There was something else, too. He loved to look at her. She was a beautiful woman.
Snuggling closer to him, she said, “I’ll be awake the next time. Promise you’ll be there when I wake up.”
He kissed her on the lips. Then she was quiet. He felt her go to sleep in his arms and must have dozed off himself, sliding down next to her on the warm sleeping bag.
He hadn’t planned on that. It happened so quickly he was asleep before he knew it. Awakened, he had no idea how long he’d been out. Elizabeth was sitting next to him. She was slowly, gently unbuttoning his shirt.
He touched her and felt her breasts against his chest. She’d already opened her shirt and slipped off her bra. He glimpsed the long, wonderful legs as she straddled him. He twisted slightly so that he could unbuckle his trousers. Elizabeth pulled the sleeping bag over them and lay on top of him, touching him ever lower with her hands as they embraced.

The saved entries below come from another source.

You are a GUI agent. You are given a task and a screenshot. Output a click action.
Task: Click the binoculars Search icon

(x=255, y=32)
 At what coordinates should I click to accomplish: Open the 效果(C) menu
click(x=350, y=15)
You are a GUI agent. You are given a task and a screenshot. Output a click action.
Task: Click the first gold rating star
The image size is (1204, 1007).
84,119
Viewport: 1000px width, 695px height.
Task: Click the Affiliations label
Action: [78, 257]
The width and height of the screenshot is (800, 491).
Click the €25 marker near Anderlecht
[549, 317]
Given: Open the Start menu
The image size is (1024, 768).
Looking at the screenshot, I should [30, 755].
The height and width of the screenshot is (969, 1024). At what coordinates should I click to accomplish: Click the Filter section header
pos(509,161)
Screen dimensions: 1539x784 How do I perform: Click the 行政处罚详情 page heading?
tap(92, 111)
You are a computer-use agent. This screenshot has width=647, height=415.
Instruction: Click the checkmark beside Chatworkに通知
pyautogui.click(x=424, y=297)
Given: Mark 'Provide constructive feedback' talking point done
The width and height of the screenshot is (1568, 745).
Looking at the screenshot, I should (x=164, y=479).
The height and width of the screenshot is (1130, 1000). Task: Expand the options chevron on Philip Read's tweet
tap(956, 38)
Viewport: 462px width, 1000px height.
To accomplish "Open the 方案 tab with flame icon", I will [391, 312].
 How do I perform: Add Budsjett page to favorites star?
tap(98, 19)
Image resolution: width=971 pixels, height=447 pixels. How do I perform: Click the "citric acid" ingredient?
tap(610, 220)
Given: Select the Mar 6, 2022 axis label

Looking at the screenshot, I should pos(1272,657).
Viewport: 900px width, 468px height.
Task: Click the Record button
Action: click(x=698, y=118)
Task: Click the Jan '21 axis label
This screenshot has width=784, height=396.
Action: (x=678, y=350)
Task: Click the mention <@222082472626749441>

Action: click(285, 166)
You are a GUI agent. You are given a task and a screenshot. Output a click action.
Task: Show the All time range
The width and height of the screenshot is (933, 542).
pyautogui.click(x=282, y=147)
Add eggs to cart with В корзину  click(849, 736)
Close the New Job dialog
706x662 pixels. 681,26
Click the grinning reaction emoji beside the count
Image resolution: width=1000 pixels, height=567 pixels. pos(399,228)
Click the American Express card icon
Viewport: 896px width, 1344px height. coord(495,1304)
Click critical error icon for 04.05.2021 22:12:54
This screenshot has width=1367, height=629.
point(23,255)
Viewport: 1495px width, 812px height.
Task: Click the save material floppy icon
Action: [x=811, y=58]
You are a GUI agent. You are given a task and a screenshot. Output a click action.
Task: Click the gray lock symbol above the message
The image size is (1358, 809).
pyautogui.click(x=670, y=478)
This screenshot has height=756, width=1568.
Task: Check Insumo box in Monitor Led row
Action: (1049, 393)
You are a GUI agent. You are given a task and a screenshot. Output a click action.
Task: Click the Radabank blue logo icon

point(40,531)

He started to say something, to tell her that he loved her. There was so much to say, and he was still groggy with sleep. He hadn’t said enough the last time he loved someone. This was a second chance. A gift. He wanted Elizabeth to know how much he cared for her.
“I love you,” he said.
She touched his lips. “Keep saying that. I won’t ever get tired of hearing it.”
He kissed her deeply, clasping his hands around her waist, afraid even then of losing her. He’d take her as far as she wanted. As far as she’d let him.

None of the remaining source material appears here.